■ **Work item**:
The expected result is the full set of records, copied precisely, with images dropped.

(Stored items)
------------------------------------

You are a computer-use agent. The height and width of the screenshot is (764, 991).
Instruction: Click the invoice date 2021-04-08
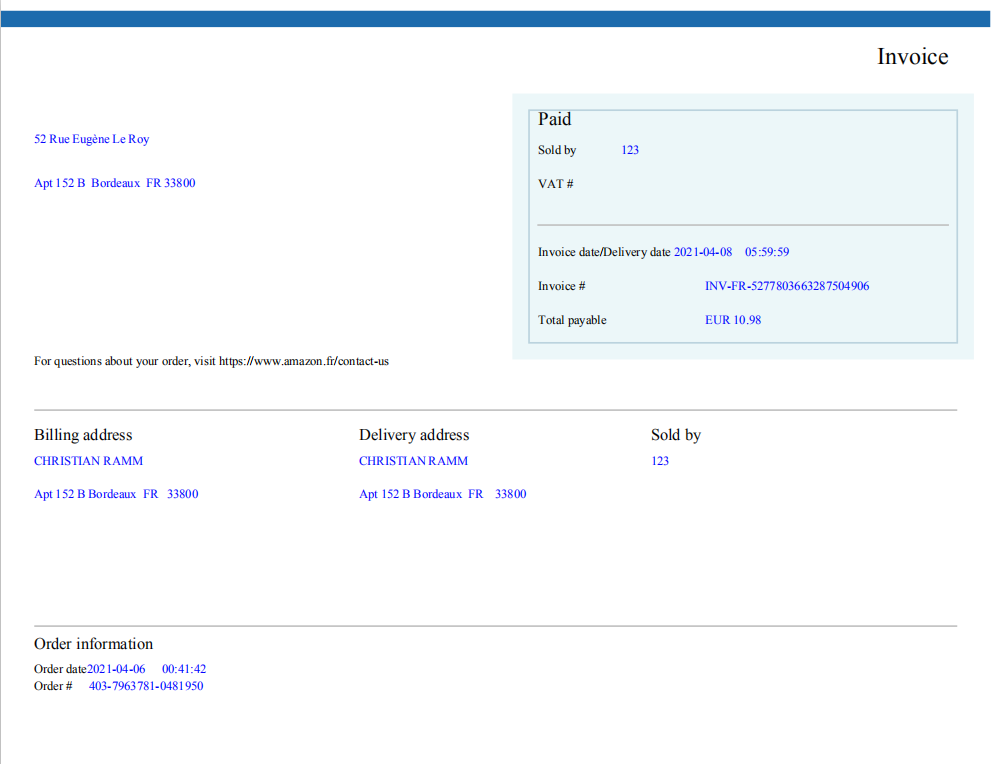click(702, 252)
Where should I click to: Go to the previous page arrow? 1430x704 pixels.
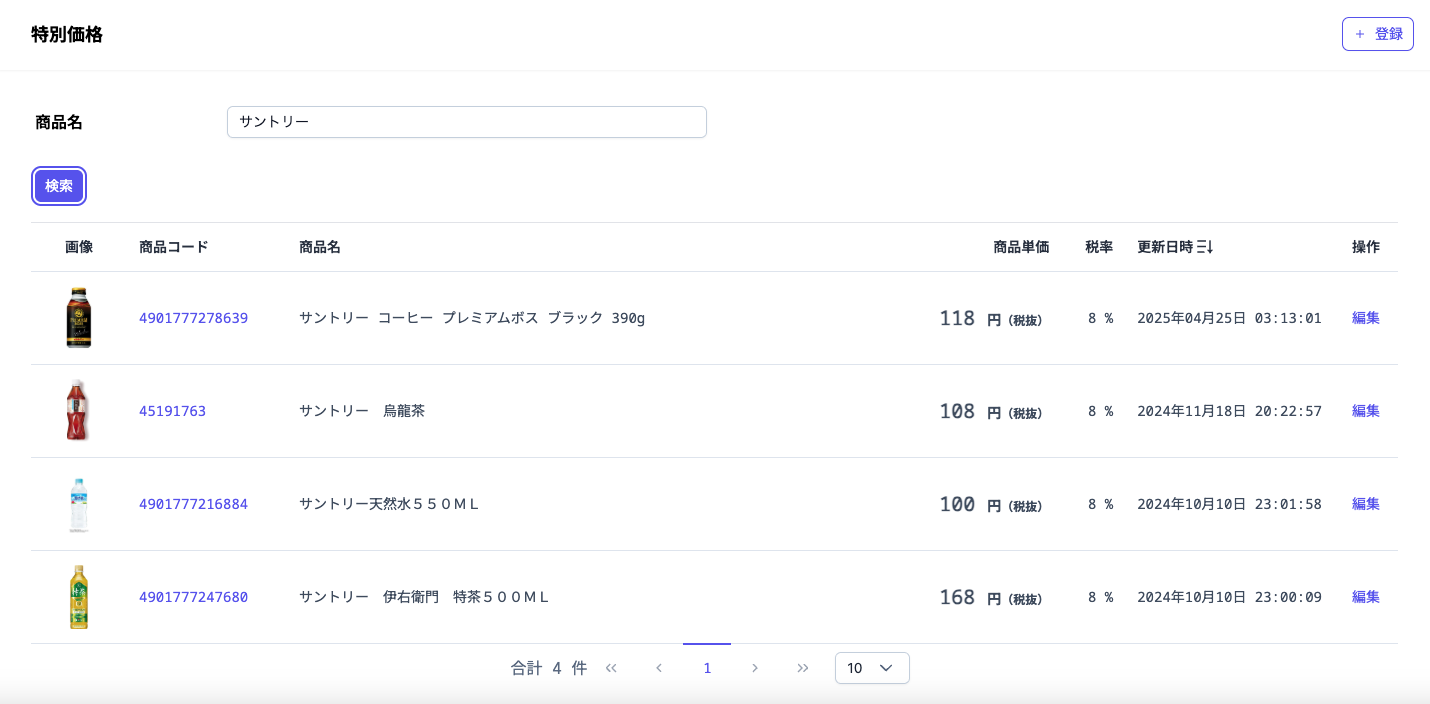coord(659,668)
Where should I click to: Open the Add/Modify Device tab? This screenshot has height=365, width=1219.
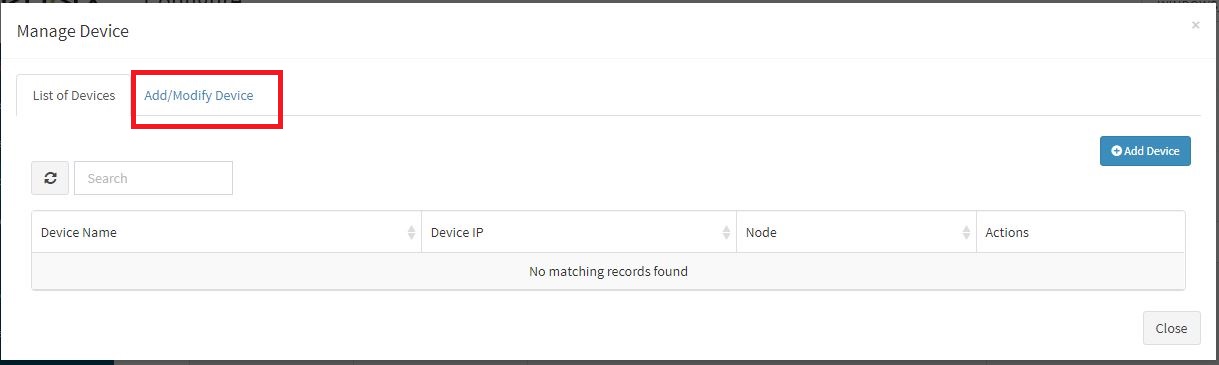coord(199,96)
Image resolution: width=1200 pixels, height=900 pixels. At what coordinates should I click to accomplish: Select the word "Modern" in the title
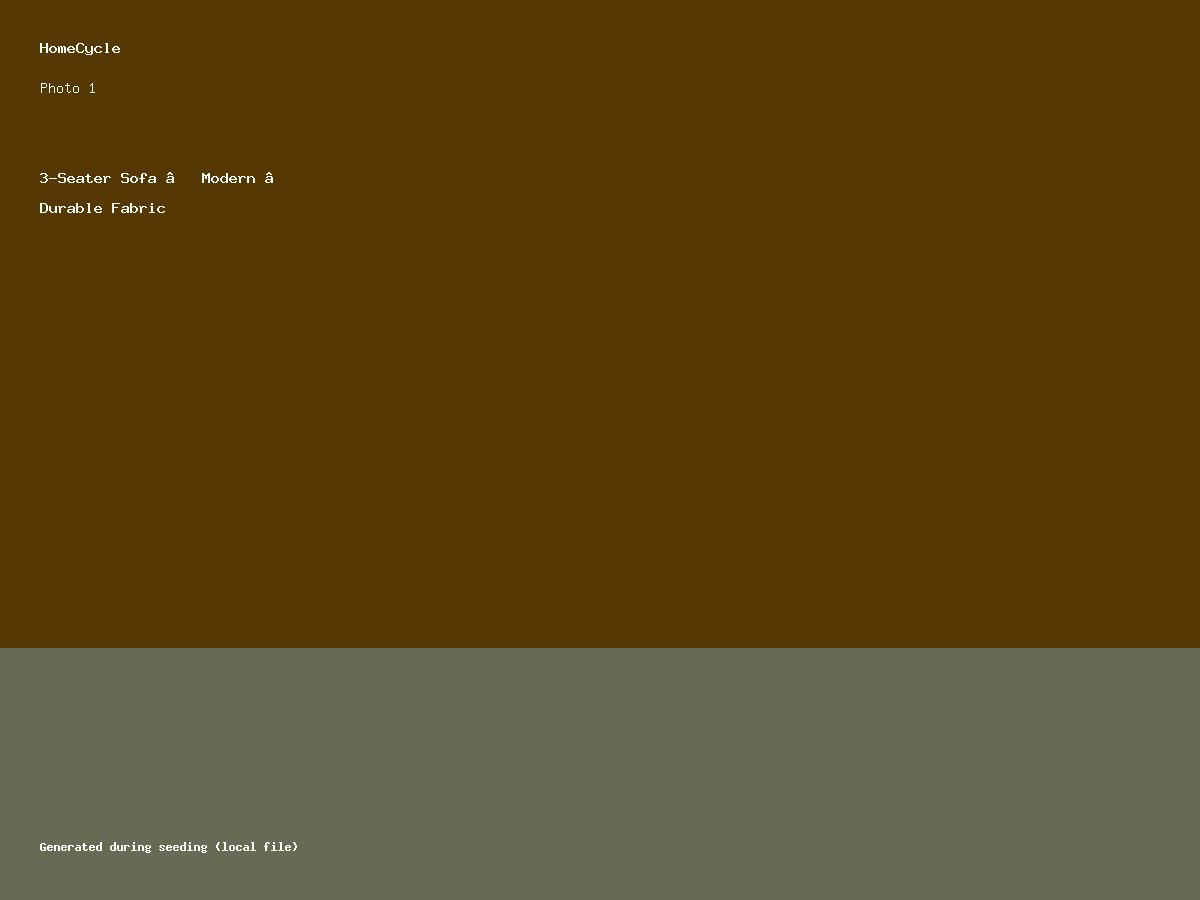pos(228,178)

------------------------------------

■ **Answer below**:
You are a computer-use agent. The height and width of the screenshot is (764, 991).
Instruction: Click the invoice date 2021-04-08
click(702, 252)
Where should I click to: Go to the previous page arrow? 1430x704 pixels.
coord(659,668)
Where should I click to: Open the Add/Modify Device tab? This screenshot has height=365, width=1219.
coord(199,96)
Image resolution: width=1200 pixels, height=900 pixels. At what coordinates should I click to accomplish: Select the word "Modern" in the title
pos(228,178)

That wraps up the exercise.